Focus of today's clerking
Urine protein — ongoing remission confirmation
BP and growth — steroid side-effect monitoring
Steroid weaning plan discussion
No need to revisit the original presentation.
Scenario B — Path B
Presents with new oedema
Open with
"Known case of steroid-sensitive nephrotic syndrome, on
alternate-day steroids. Presents with
three days of periorbital and pedal oedema —
consistent with relapse. Urine protein 3+ on dipstick this
morning."
Investigate the relapse — not the diagnosis
What triggered this relapse?
Recent URTI or intercurrent infection — commonest trigger
Steroid compliance — was weaning adhered to?
Renal function, albumin, UPCR
Scenario C — Path C
Not responding to steroids
Open with
"Diagnosed with nephrotic syndrome last month. Started on
prednisolone —
no remission after four weeks of full-dose therapy.
Persistent heavy proteinuria.
The diagnosis of steroid-sensitive nephrotic syndrome must
now be questioned."
Challenge the diagnosis — return to first principles
Is this steroid-resistant nephrotic syndrome?
Consider FSGS, membranous nephropathy
Renal biopsy indicated?
Revisit haematuria, hypertension, family history.
The framework transfers across every chronic condition in
paediatrics.
The question is never "what is the diagnosis" — it is "is the
diagnosis behaving as it should?" When yes, focus on today. When no,
go back to first principles.
The Rule
There is no point going back
when the diagnosis is
established and behaving.
Excavating the original presentation of a well-established, known
diagnosis wastes time, confuses the listener, and signals a
fundamental misunderstanding of what a case presentation is for.
The past is relevant only when it changes what you think or do
today.
The one exception
Return to first principles when the disease is
not behaving as the diagnosis predicts — failing to
respond to standard treatment, following an atypical course, or
presenting with features inconsistent with the known label. In that
case, the original history is no longer past.

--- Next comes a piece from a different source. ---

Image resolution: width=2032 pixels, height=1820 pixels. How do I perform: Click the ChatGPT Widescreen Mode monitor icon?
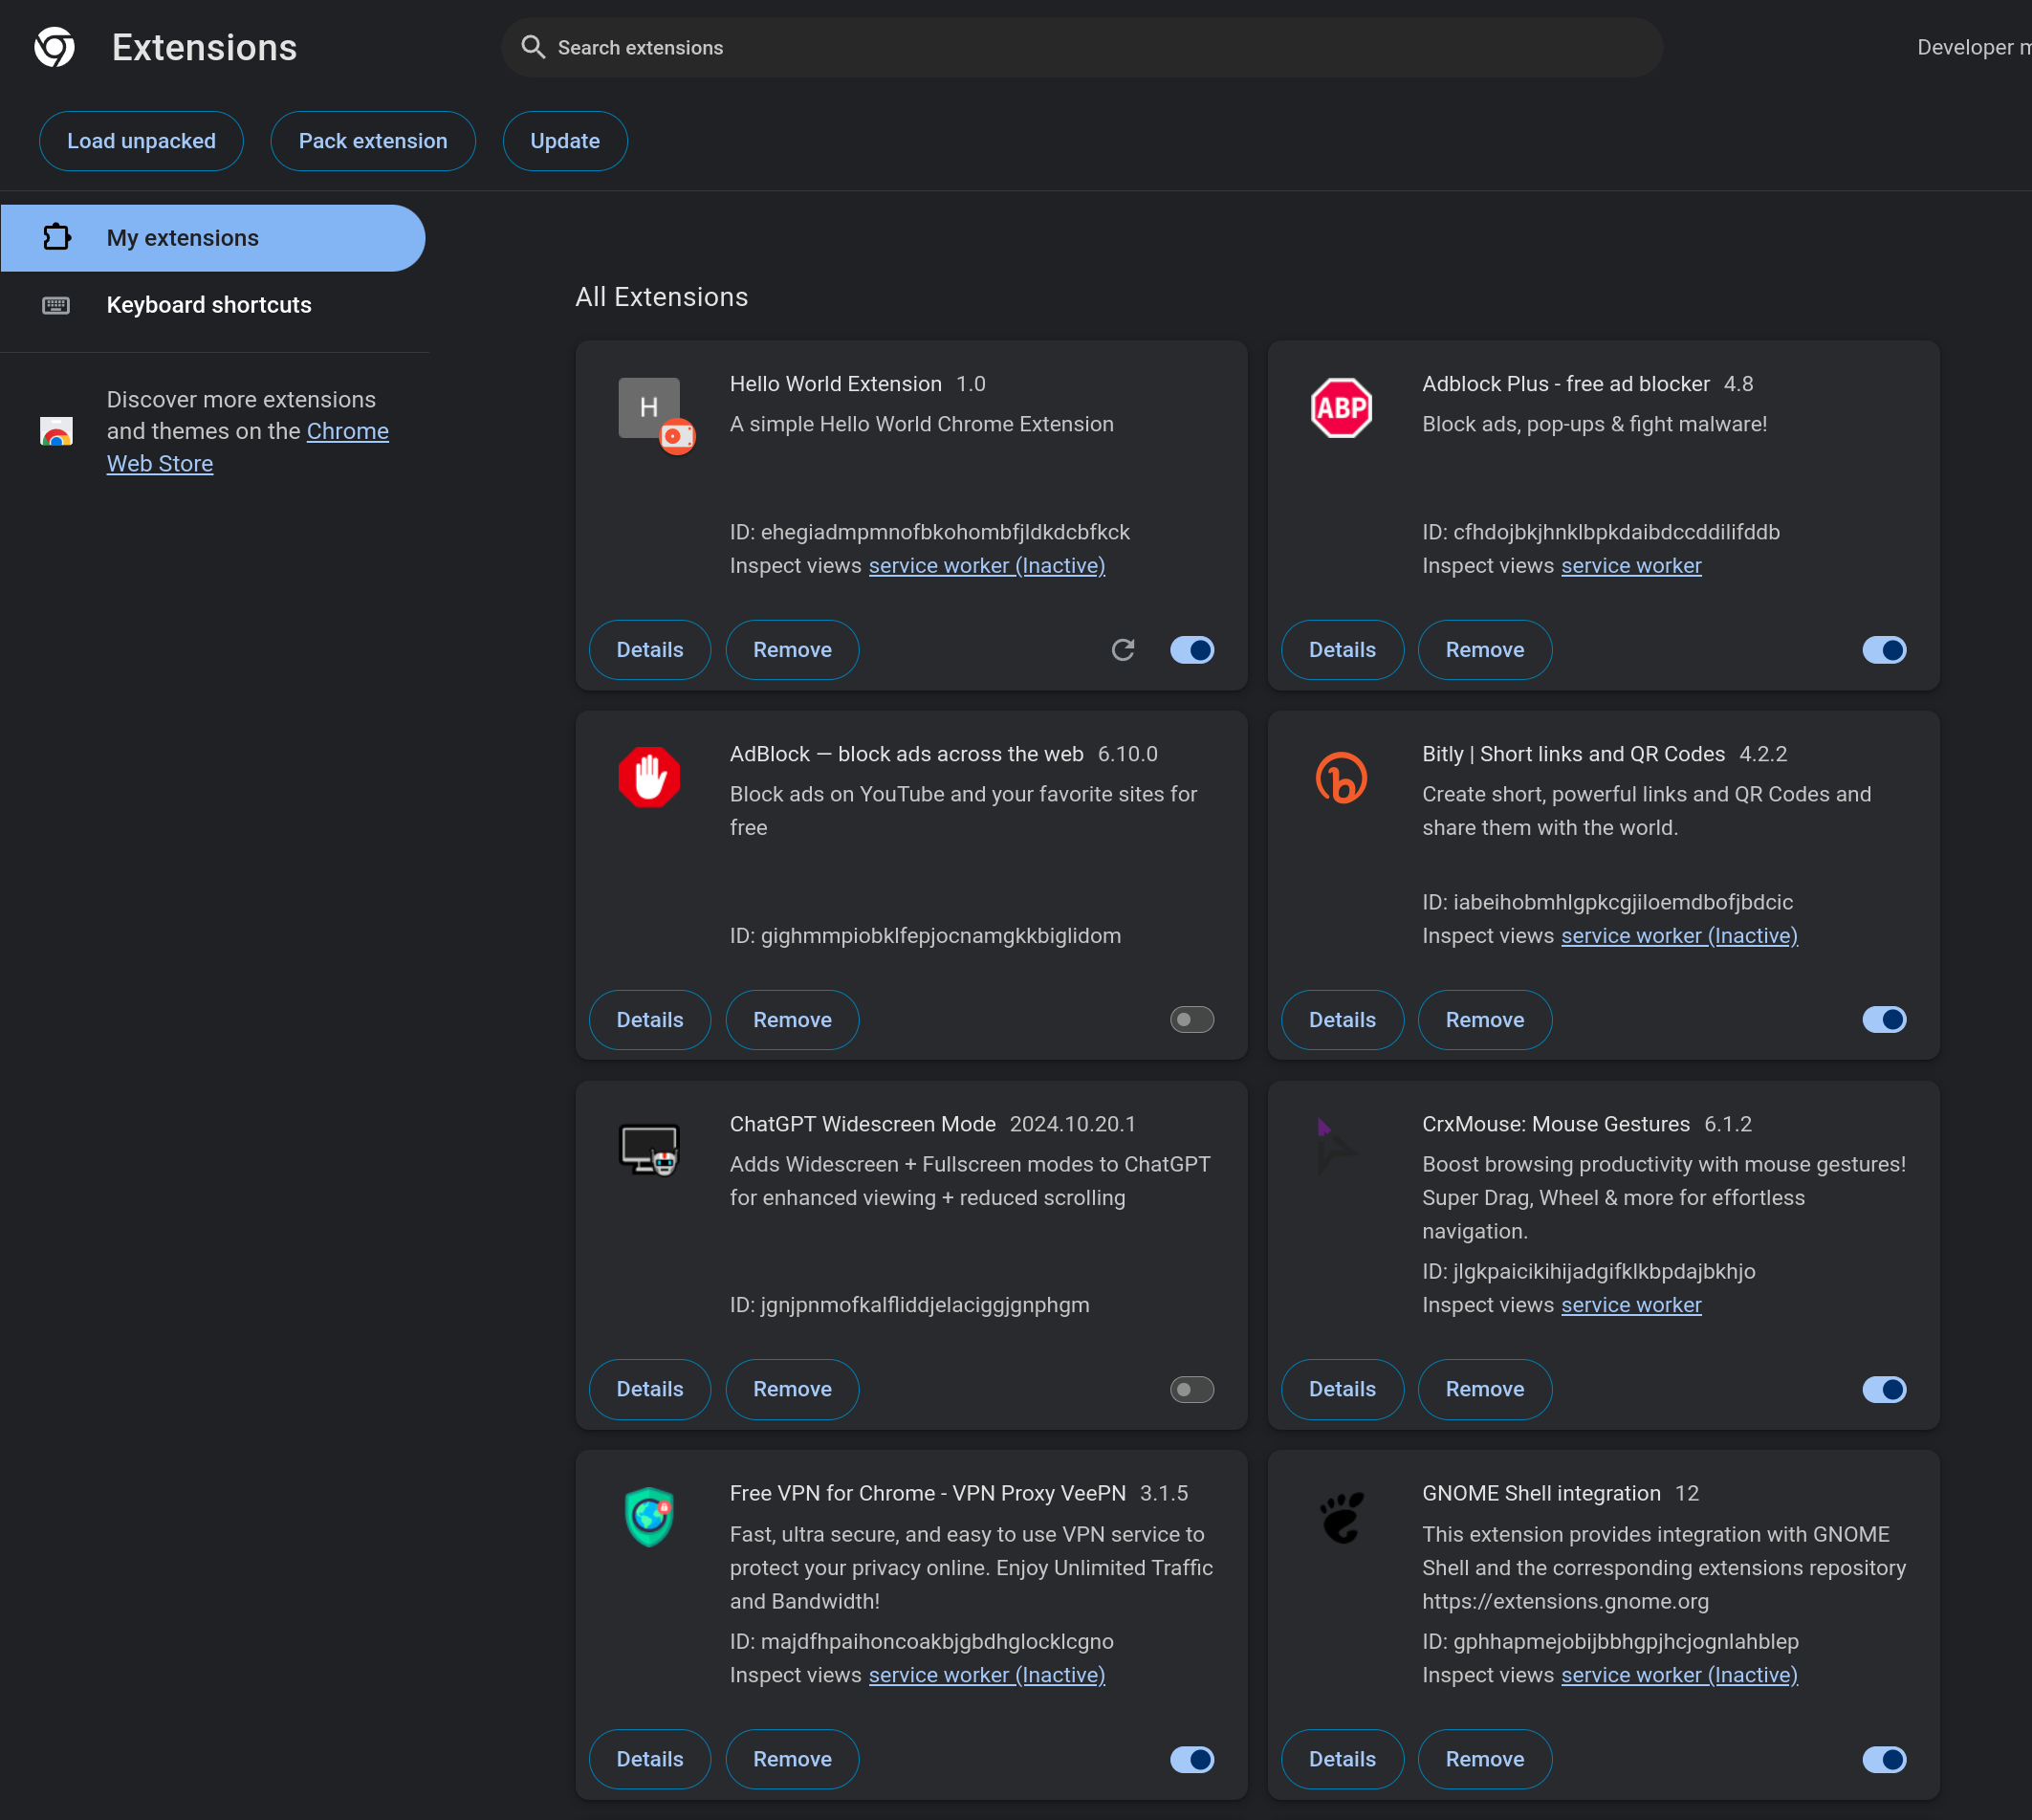click(x=649, y=1149)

It is active clinical
evidence.
Common Errors
What the misapplication looks like at the bedside
Hiding a known diagnosis and reconstructing years of history for a
routine scheduled visit — the diagnosis is not in doubt; this adds
nothing and wastes time
Treating every presentation of a known chronic disease as if the
diagnosis were new — applying Path C logic to a Path A situation
Failing to state the treatment context — "known thalassaemia"
without mentioning the transfusion programme omits critical
information
Not asking "why is this patient here today" before beginning — this
question determines everything; skipping it means the presentation
has no direction
Investigating a deviation without clarifying that the diagnosis
itself is not being challenged — this creates confusion about what
clinical question is being asked
Applying classroom diagnostic-reasoning rules to real ward
presentations — not recognising which context governs the current
situation
Final Take-Home Message
"A presentation serves the patient —
not the exercise."
State what is known.
Focus on why the patient is here today.
Challenge the diagnosis only when the facts demand it.
Everything else is noise dressed as thoroughness.